How could the gifted and respected director fo An Education and Italian for Beginners have made a film like this?

I missed yesterday morning’s screening, but will catch it tomorrow, courtesy of Ginsberg-Libby and Focus Features.

Familiar

This group shot from Bruce Beresford‘s Love, Peace and Misunderstanding, a family relationship drama in which Jane Fonda plays an ex-hippie grandma, is presumably meant to resemble the cover of Crosby Stills & Nash’s first album, or at least the yellowish eggshell paint on the clapboard exterior of the home plus the light green windowsill trim.
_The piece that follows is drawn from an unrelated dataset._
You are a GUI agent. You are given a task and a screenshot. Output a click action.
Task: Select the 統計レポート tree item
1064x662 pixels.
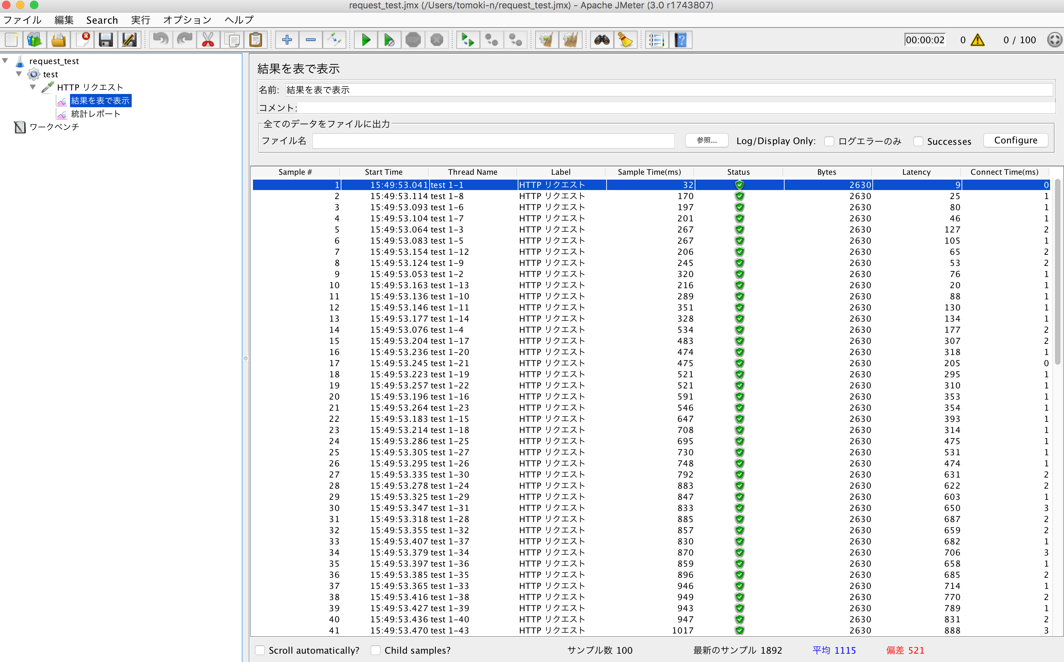(x=95, y=114)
Set to play at the Toronto Film Festival, Love and Misunderstanding sounds like like a right-down-the-middle, straight-across-the-plate family confection in a Golden Pond-ish vein. Neurotic attorney (Catherine Keener) brings her teenage kids (one of them played by Elizabeth Olsen) to visit her estranged and eccentric mom (Fonda) and yaddah-yaddah. Jeffrey Dean Morgan, Nat Wolff, Marissa O’Donnell, Chace Crawford, Kyle MacLachlan and Rosanna Arquette costar. It’s slated to open later this year.

Bayona Responds

Two days ago I asked about when Juan Antonio Bayona‘s The Impossible might be released. Sometime next year, yes, but spring, summer or fall? This morning Bayona responded: “I can only say that we’re on schedule and working really hard on the editing and visual effects. We didn’t wrap last fall, as you metioned in the article. We finished in February and did three weeks of technical shooting (scale models and water) in June. The film will be completed early 2012, but there’s still no release date from Summit.” It’s my understanding that Bayona will screen a rough cut for friend and Orphanage producer Guillermo del Toro sometime next month.

Railroad Men

Last Saturday morning I reported that (a) a March 2009 draft of Terry Rossio and Ted Elliott‘s The Lone Ranger script was about Native American mysticism and a werewolf predator that tore men into pieces, and that (b) the CG needed for the werewolf stuff was at least one of the reasons for the film’s $250 million budget, which Disney execs felt was excessive and led them to shut the movie down.

Now The Hollywood Reporter‘s Kim Masters is reporting that the spirits-and- werewolf stuff has been “jettisoned” and that “sources who have read recent drafts” say they contain “three massive action set pieces involving trains remain, including one described as the biggest train sequence in film history.”

Okay, fine — werewolves out, trains in. Does anyone have a draft with these three train sequences? Not that it matters much now. Honestly? If I was Jerry Bruckheimer and Gore Verbinksi, I would’ve kept the werewolves and put them on the train (make them into the owners or engineers or whatever) and called the movie The Lone Ranger Meets The Werewolf Train.

"Not On The Rug…Man?"

Yesterday’s rug-peeing incident involving Gerard Depardieu whizzing on the floor of a Paris-to-Dublin CityJet was completely avoidable. And almost predictable. Flight attendants, security guards and other uniformed functionaries who try and tell movie stars what to do and what not to do will always lose. The same lesson has been taught a million times and they won’t listen. Don’t fuck with the Godz because the Godz have been taught that they can always sidestep rules if they need or want to. That’s the way the world works…hello? If a swaggering, big-bellied, larger-than-life French actor and winemaker needs to slip into the can for a quick one, let him! So stupid.